Her Husband: I'm so useless. I'm just going to lay on the couch.
Her Friend: Here, have these tickets to a spa vacation! In sunny Miami!
Her Husband: I don't want to go. I'm too listless.
Nastassja Kinski: Well, I'll go by myself, then!
Billy Baldwin: Yes, I'm aware that I am a poor man's version of my brother, but what is a made-for-television movie if not a poor man's version of, well, everything? Have dinner with me.
Nastassja Kinski: No. Well, okay.
[they have DINNER and, eventually, SEX, to the strains of that DAAAAAAMN I WISH I WAS YOUR LOVAH** song]
Nastassja Kinski: Oh, the guilt!!
[she goes HOME, but feels TERRIBLE]
Her Husband: I got a job! I'm a man again! Oh, look! It's my new boss!
Billy Baldwin: Hello.
[DAMN I WISH I WAS YOUR LOVAH plays again]
Nastassja Kinski: Oh. I. I have never met you before. Gah! The guilt!!!
[she CANNOT TELL ANYONE because she is TOO GUILTY]
Billy Baldwin: You know, I hired your husband to get to you.
Nastassja Kinski: You are scary!!
[she DISCOVERS that he is behind BASICALLY EVERYTHING in their NEW, NICE LIFE]
Nastassja Kinski: Billy Baldwin is trying to steal me from you!
Her Husband: Don't be so conceited! I mean, you're hot, but you're not that hot.
Billy Baldwin: Yes...you are.
[he POISONS her CHILD to drive a WEDGE between her HUSBAND and HER, while DAMN I WISH I WAS YOUR LOVAH plays]
Nastassja Kinski: I must find evidence!!
[she goes to his HOUSE and finds the PILLS]
Billy Baldwin: YOU WILL BE MINE!!
Her Husband: Not so fast!
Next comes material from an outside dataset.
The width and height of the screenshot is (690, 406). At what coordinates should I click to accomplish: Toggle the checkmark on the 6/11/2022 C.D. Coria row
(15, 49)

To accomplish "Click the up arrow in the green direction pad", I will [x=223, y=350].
I have recently figured out that you are evil, even though my wife has been telling me so all along! And now I will take you down!
[they get into a CAR CHASE]
Nastassja Kinski: You know what to do, right?*
Her Husband: Yes.*
[they LEAP from their CAR and allow it to PLUMMET off the SIDE of a CLIFF, proving that SOME COUPLES really are PSYCHIC]
Billy Baldwin: Nooooooooo!! Oh wait, you're still here.
[they get into a HUGE FIGHT but he ends up DEAD]
Nastassja Kinski: The moral of the story: never treat yourself to a spa vacation, especially when you are as hot as I am.
**I wrote this like I didn't know who sang this song, but sadly - this is not the case. I know. Oh, I know. It is my secret shame.

4 comments:

Laurie Stark said...

I feel like I have seen this exact movie in approximately eighteen different minor variations.

Movie Maven said...

Yet somehow, they all feature Billy Baldwin.

The Host said...

Sadly, it only took 0.83 seconds for me to recall the name Sophie B Hawkins. We share our secret shame.

Unknown said...

Lifetime Original Movie recaps??? Wow, this is hysterical! Lifetime Movies literally got me through my senior year of college. Super awesome stuff going on here!